## Questions:
- 1) Answer these questions using the plot summary about Conrad:
(a) Which business of Jack Porter's is put at risk by Conrad's deal with Nate Ryan?
(b) To what office is Conrad elected at the end of Season 2?
(c) Who tampers with the brakes on Conrad's car?
- 2) Copy the part of the plot summary about Conrad that opens with the words containing "After Daniel replaces" and closes with "hospital, severely injured.".

------ Extract to read ------

After Daniel replaces Conrad as the CEO of Grayson Global, Conrad decides to run for governor and spends the rest of Season 2 doing whatever he has to achieve his goal. He makes a deal with Nate Ryan, which puts Jack Porter's business, the Stowaway at risk. Amanda steals Emily's laptop and uses it to blackmail Conrad. Nate goes after Jack and Amanda in retaliation, and both Nate and Amanda end up dead and Jack in the hospital, severely injured.

Jack blames Conrad for Amanda's death and tries to expose him. In the Season 2 finale, Conrad has a bomb planted at Grayson Global, intended for Jack, but Declan is instead caught in the blast and dies from a ruptured artery. During an argument, Conrad accidentally reveals to Daniel he knew about the bomb. Conrad later tells Victoria he has joined the Initiative and is elected Governor of New York at the end of Season 2.

At the beginning of Season 3, Conrad is diagnosed with Huntington's disease and is forced to step down as governor. It is revealed that Emily poisoned Conrad and changed the results on the computer to say he had Huntington's disease. After Charlotte learns Conrad is responsible for Declan's death, she turns her back on him. This causes Conrad to seek redemption and Emily tries to use Conrad's associate, Father Paul Whitley, to get Conrad to confess. Victoria's son Patrick Osborne tampers with the brakes on Conrad's car, and Paul is killed in the crash. Soon after, Conrad learns he doesn't have Huntington's disease and reclaims his place as head of the Grayson family.

------ Given data ------

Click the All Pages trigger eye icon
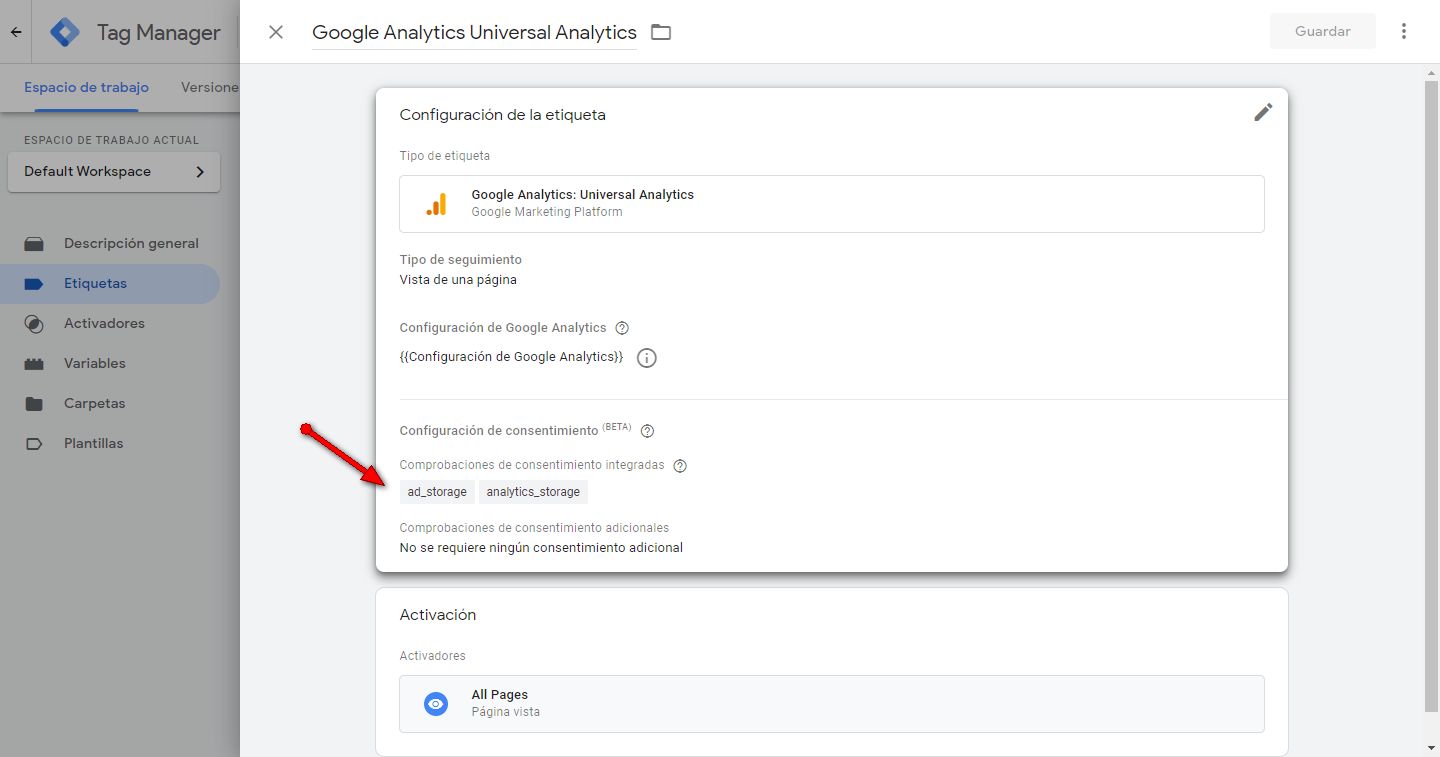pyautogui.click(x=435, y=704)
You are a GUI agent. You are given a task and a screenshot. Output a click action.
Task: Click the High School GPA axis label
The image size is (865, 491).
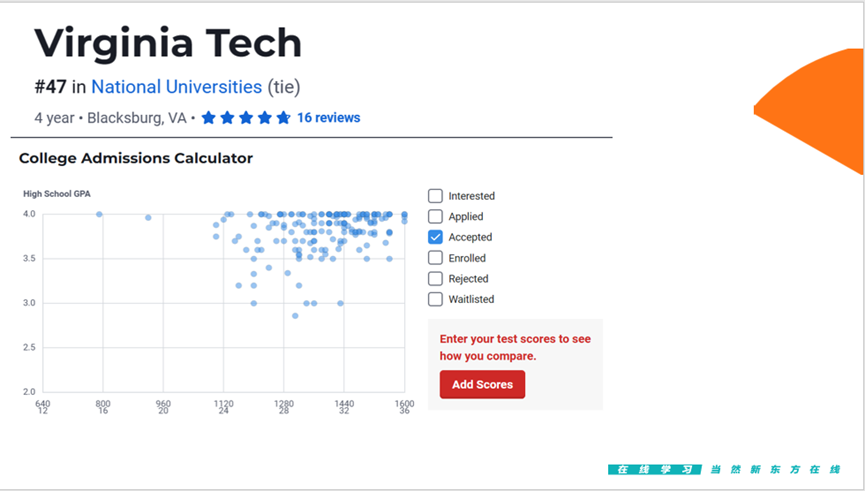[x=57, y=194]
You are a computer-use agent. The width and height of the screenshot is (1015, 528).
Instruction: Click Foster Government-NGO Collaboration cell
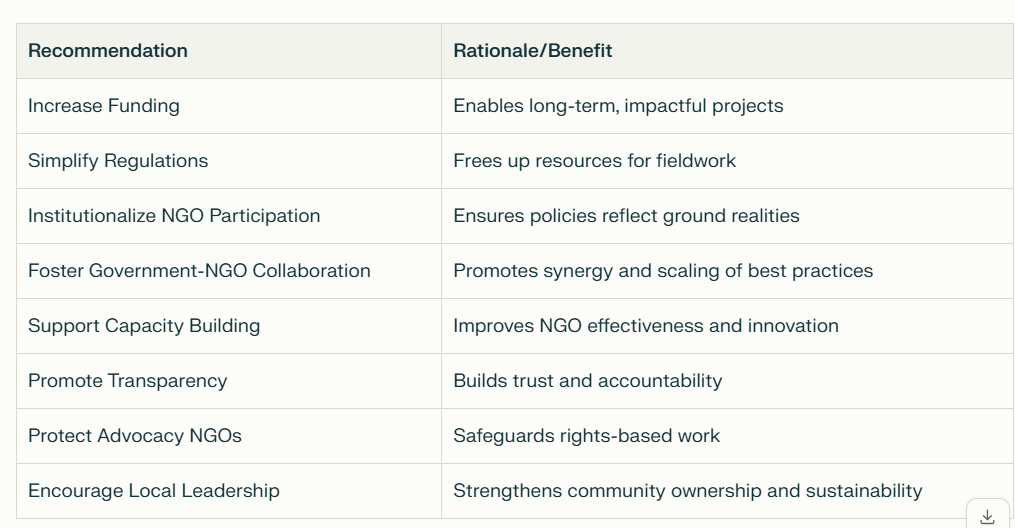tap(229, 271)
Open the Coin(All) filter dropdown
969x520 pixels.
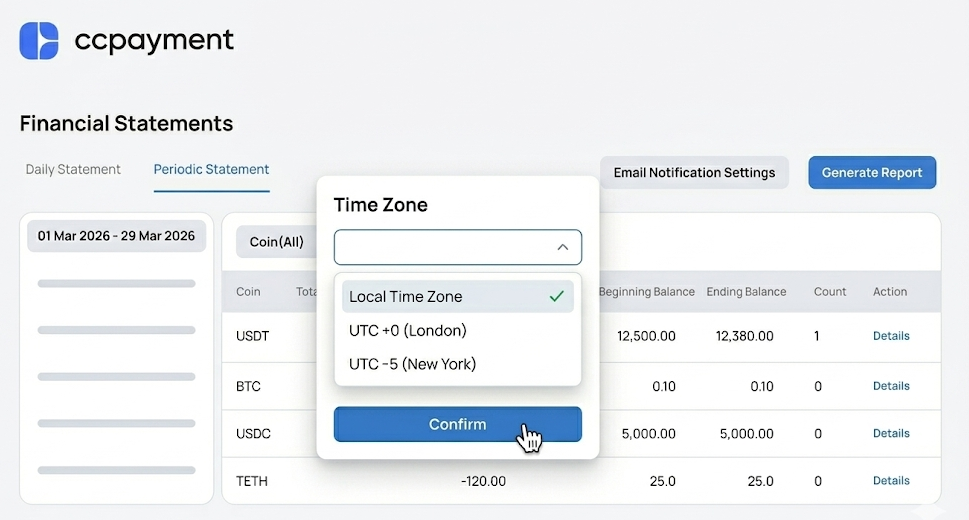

------

## Solution list:
- 1)
(a) The Stowaway
(b) Governor of New York
(c) Patrick Osborne

- 2)
After Daniel replaces Conrad as the CEO of Grayson Global, Conrad decides to run for governor and spends the rest of Season 2 doing whatever he has to achieve his goal. He makes a deal with Nate Ryan, which puts Jack Porter's business, the Stowaway at risk. Amanda steals Emily's laptop and uses it to blackmail Conrad. Nate goes after Jack and Amanda in retaliation, and both Nate and Amanda end up dead and Jack in the hospital, severely injured.